--- PASSAGE Enclosed Below ---

Ny drømmeseng er udviklet af den danske virksomhed RotoBed® i samarbejde med designer Hans Sandgren Jakobsen Sengen er til personer, der lider af en kronisk sygdom eller med fysiske skavanker. En seng, man også kan holde ud, når man er vågen. DANISH™ har skrevet en artikel om samarbejdet. Getting older sometimes also means becoming physically challenged. Simple things, such as getting in and out of bed, can feel like climbing a mountain. Different bed solutions are already on the market, but a small international company wanted a well-thought-through bed, functionally as well as aesthetically. So they turned to Danish designer Hans Sandgren Jakobsen.
”What we knew about Hans Sandgren Jakobsen before we started this process was that he was incredibly skilled, very thorough and very good at every phase within the design process. Our expectations have been fulfilled and then some.”
The quote is from Martin Riis Holm. He is the founder, owner and CEO of RotoBed®, a company manufacturing care beds supported by assistive technology internationally. Meeting at the company´s showroom showcasing the new RotoBed®, not only on a podium spotlighted as a piece of art but also packed and stacked in a box on a europallet ready for shipping, he looks like one very pleased man. The pleasant vibe is caused by the holistic solution the RotoBed® has turned out to be:
”When you first hire a designer you tend to think that he or she will turn your product into something that also has a twist of elegance and aesthetic. But working with Hans has proved to me that design is about a consistent focal point on the needs of the final users of the product.”
In this case not only the one to sleep in it but also relatives or care assistants. Customized for every need
The RotoBed® is a bed designed for people who lack the physical ability to get in and out of bed by themselves.This new solution gives these disadvantaged people a renewed feeling of independence and freedom and extends the period of time in which they can help themselves. Even when you get to the point where you need a carer the experience will be better and more dignified as you don´t need two people and a crane but rather one carer with whom you can have a conversation.
The bed is divided into three parts – head, middle and feet. The middle section can be turned by remote control and elevated to lift the user’s upper body and lower the person´s feet towards the floor – practically turning the bed into a chair.
The bed comes with or without extra rails and in different kinds of wood.
Martin Riis Holm explains how the design process revealed how users in Australia have a specific need for the bed to sink much lower than in Europe, as guard rails are not used in Australia. By researching in the area of anatomy and physical disadvantage caused by certain diseases, the angle in which the bed should be positioned to help people get out of it became obvious. What also became clear was the importance of something as simple as the signing on the remote control.
”It makes no sense to create a state-of-the-art bed if users are not able to control it – all because the signs on the remote control confuse them”, Martin Riis Holm smiles as he sends a warm thought to the Danish company Linak, which has been very helpful in developing the remote control.

--- End of Enclosed PASSAGE ---
--- ENTRIES SHOWN Enclosed Below ---

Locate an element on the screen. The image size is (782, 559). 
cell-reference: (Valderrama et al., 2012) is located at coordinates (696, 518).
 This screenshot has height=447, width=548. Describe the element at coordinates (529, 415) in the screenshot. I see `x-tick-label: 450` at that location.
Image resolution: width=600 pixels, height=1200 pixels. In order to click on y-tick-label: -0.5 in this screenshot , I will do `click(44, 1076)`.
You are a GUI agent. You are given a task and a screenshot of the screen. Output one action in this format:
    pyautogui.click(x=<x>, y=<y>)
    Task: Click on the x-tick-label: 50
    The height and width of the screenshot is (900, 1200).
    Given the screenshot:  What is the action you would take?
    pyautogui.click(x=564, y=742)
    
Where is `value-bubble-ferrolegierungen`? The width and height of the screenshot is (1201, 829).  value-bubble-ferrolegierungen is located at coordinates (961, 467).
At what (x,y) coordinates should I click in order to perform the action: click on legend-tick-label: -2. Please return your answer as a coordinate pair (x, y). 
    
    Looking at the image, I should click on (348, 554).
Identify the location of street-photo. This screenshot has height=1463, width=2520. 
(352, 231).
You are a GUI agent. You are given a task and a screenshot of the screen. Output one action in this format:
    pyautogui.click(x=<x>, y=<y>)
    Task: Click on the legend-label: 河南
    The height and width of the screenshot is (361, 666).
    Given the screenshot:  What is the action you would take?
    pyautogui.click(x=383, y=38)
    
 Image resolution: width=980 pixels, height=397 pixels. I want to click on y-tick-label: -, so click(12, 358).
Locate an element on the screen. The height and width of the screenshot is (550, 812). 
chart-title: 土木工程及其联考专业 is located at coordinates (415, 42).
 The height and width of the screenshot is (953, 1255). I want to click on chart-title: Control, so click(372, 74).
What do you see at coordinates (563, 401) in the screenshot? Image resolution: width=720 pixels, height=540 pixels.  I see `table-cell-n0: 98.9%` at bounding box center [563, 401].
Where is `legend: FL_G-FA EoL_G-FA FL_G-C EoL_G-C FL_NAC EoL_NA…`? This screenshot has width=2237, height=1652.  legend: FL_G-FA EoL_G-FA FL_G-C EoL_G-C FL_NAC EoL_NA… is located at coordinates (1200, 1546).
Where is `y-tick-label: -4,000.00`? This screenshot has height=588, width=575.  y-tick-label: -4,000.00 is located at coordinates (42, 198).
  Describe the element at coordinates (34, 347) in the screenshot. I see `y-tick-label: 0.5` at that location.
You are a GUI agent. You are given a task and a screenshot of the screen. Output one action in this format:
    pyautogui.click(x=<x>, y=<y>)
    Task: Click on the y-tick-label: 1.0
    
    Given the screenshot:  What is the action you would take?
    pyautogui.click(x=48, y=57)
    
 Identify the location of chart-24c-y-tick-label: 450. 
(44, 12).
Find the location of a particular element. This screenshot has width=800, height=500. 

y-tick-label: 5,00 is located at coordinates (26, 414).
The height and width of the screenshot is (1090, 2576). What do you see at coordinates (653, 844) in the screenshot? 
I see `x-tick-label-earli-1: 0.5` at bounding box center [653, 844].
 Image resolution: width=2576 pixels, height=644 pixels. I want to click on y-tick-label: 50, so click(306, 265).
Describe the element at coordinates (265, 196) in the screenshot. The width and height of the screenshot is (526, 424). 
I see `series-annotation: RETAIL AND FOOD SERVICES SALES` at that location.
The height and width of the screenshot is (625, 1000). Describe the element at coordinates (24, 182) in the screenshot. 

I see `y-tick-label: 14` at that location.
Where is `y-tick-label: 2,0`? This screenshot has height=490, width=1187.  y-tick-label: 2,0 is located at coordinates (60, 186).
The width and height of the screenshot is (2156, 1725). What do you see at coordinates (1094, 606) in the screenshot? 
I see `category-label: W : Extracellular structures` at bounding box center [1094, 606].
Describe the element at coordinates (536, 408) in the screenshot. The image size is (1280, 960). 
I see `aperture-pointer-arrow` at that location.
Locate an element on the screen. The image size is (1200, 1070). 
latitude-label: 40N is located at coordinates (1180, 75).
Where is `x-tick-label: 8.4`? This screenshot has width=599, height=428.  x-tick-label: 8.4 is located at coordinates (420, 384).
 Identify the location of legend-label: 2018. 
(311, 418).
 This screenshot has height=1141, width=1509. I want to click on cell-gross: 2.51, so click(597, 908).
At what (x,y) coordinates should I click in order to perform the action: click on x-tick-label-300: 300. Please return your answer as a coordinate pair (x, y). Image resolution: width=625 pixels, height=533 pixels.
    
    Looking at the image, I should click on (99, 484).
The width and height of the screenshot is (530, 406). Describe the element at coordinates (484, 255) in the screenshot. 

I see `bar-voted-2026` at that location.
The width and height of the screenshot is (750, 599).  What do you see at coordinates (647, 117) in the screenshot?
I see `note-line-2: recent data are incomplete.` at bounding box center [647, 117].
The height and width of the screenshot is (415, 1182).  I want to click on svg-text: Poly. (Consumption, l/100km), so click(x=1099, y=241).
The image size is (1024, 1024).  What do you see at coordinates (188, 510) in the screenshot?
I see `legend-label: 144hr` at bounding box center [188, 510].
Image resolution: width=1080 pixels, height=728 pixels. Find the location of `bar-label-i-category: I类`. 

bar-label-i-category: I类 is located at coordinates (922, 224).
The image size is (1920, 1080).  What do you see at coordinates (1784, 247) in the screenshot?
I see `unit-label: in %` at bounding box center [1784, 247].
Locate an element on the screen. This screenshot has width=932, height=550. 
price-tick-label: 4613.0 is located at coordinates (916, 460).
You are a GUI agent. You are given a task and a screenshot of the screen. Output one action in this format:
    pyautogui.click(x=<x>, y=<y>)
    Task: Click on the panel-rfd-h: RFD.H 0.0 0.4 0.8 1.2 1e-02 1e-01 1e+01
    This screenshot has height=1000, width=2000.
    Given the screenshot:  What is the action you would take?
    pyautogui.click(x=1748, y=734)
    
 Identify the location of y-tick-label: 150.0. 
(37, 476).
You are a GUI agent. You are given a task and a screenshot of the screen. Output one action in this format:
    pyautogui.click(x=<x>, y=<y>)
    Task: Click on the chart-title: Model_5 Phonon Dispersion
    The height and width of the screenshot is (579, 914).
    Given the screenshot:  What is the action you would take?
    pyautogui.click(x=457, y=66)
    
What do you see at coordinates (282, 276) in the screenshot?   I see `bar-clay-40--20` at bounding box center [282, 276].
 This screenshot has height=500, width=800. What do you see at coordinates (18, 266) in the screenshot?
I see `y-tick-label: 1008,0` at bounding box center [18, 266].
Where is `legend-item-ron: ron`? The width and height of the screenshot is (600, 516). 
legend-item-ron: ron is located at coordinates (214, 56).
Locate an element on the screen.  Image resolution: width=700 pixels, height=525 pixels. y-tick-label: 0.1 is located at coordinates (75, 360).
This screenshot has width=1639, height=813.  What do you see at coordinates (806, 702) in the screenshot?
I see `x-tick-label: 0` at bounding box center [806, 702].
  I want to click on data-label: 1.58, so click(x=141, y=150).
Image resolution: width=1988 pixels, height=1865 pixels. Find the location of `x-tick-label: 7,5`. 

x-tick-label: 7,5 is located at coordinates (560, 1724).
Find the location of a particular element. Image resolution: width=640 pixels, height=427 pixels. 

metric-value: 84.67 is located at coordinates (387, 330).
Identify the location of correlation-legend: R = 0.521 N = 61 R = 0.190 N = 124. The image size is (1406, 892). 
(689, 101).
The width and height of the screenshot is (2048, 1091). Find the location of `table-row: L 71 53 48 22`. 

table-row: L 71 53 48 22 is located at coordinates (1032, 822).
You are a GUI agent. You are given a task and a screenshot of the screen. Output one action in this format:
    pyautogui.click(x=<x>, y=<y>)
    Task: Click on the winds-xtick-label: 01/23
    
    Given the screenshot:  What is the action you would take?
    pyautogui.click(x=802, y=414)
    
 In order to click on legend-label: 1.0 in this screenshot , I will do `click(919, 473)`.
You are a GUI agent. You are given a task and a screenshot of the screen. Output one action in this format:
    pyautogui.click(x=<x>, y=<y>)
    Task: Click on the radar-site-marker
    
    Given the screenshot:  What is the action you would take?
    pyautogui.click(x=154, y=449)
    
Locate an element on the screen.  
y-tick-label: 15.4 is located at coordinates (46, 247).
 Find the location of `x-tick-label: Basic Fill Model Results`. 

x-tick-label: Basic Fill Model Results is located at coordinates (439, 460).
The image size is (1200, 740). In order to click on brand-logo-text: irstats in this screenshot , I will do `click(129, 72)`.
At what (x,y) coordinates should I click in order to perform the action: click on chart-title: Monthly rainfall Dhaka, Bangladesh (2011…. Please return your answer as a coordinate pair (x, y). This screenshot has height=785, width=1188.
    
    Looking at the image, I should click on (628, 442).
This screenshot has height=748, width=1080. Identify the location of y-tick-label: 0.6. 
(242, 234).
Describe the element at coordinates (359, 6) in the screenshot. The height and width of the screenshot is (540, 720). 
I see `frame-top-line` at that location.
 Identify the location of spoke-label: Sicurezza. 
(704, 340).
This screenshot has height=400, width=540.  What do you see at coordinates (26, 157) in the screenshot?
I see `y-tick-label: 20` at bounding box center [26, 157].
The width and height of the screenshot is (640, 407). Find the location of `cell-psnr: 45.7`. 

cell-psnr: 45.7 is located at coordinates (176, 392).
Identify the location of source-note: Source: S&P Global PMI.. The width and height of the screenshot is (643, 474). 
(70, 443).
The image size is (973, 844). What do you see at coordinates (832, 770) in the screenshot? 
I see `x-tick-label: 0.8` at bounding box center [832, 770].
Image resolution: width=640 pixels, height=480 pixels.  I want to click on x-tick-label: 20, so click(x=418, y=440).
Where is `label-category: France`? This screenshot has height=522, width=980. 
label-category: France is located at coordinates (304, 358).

--- End of Enclosed ENTRIES SHOWN ---

Can you write the next part of the RotoBed article, picking up after its final paragraph? The records are separate from the RotoBed article.

(RESULT BELOW)
If you go through the portfolio of Hans Sandgren Jakobsen you will find not only a series of chairs, but also handles and knobs as well as exhibitions in cooperation with different artists. Nowhere though is there design for physically disabled groups or health care products. This was exactly why he took on the task.
”Design is not only about the final product. The exciting part of my job is how we get to the product – all the elements we have to research, all the ideas we have to come up with, which ones of those we choose to work with and then, finally, the challenge of how to combine all the functionality with aesthetics,” he says and continues:
”I learned a lot throughout this process and the craftsmen executing all of the different prototypes for the rails, the engine underneath the bed, the rotation system and so forth have all used their insights regarding usability and have been easy and inspirational to work with.”
Like Martin Riis Holm, Hans Sandgren Jakobsen is also quite happy about how the RotoBed® can be packed in a way so exactly 30 beds will fit into a 40-foot container. But his favourite solution applied to the RotoBed® is to be found in the detail.
”Of course it´s a bit of a cliché – because now I am focusing on aesthetics – but it says so much about the starting point of this process: Everything from screws to wheels are now in a dark grey. Every element of the assembly is either hidden or removed in order to make the bed as presentable and safe to move around as possible. This give me great satisfaction,” Sandgren says.
The reason it is – and why he refers to – the ”starting point” is because a lot of users need the RotoBed® in their private home:
”When you become physically disabled you don´t need to be reminded more than you already are. The bed should be a safe haven and not give you a sore eye as well as making you feel more ill just by looking at it. People in need of a RotoBed® may have lost some of their physical abilities, but their interior doesn´t have to reflect this.” RotoBed® is available as of January 2018.